◆ **EXERCISE GOAL**: Starting from the line in which "Instruction: Select the" appears, output every line down to the last line of the data below, exactly and without anything more.

◆ **TASK DATA**:
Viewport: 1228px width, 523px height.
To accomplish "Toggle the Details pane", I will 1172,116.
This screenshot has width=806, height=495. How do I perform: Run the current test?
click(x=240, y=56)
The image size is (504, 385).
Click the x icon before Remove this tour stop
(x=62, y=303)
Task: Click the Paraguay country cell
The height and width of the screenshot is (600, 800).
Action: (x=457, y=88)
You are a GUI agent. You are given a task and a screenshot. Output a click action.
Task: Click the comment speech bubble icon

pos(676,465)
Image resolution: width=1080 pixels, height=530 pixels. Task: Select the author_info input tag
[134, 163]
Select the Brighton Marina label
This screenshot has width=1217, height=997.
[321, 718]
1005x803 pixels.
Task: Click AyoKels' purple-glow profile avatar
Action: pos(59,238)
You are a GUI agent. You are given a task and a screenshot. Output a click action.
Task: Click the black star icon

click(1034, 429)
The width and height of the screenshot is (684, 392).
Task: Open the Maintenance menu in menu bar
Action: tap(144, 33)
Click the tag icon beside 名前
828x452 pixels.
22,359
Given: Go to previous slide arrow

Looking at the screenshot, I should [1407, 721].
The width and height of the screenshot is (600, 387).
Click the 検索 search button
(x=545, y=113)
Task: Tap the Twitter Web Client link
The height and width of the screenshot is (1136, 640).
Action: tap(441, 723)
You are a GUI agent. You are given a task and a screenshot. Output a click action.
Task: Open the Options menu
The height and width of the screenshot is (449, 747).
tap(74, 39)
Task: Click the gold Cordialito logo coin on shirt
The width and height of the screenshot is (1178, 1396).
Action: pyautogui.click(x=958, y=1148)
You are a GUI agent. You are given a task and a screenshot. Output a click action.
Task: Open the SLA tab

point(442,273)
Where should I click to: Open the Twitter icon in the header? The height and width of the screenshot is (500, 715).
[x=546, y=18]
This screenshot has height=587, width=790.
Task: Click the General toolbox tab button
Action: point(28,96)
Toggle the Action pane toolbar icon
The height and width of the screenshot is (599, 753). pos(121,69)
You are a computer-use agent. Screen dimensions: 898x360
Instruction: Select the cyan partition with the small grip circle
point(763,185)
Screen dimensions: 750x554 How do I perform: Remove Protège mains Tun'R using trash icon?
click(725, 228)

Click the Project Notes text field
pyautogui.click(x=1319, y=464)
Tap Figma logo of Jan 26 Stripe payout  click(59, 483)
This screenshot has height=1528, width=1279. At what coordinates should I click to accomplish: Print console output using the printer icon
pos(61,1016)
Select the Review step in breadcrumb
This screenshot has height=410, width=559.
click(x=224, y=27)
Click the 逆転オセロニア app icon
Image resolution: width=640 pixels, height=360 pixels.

◆ **TASK OUTPUT**:
Instruction: Select the cyan partition with the small grip circle
point(763,185)
Screen dimensions: 750x554 How do I perform: Remove Protège mains Tun'R using trash icon?
click(725, 228)

Click the Project Notes text field
pyautogui.click(x=1319, y=464)
Tap Figma logo of Jan 26 Stripe payout  click(59, 483)
This screenshot has height=1528, width=1279. At what coordinates should I click to accomplish: Print console output using the printer icon
pos(61,1016)
Select the Review step in breadcrumb
This screenshot has height=410, width=559.
click(x=224, y=27)
Click the 逆転オセロニア app icon
Image resolution: width=640 pixels, height=360 pixels.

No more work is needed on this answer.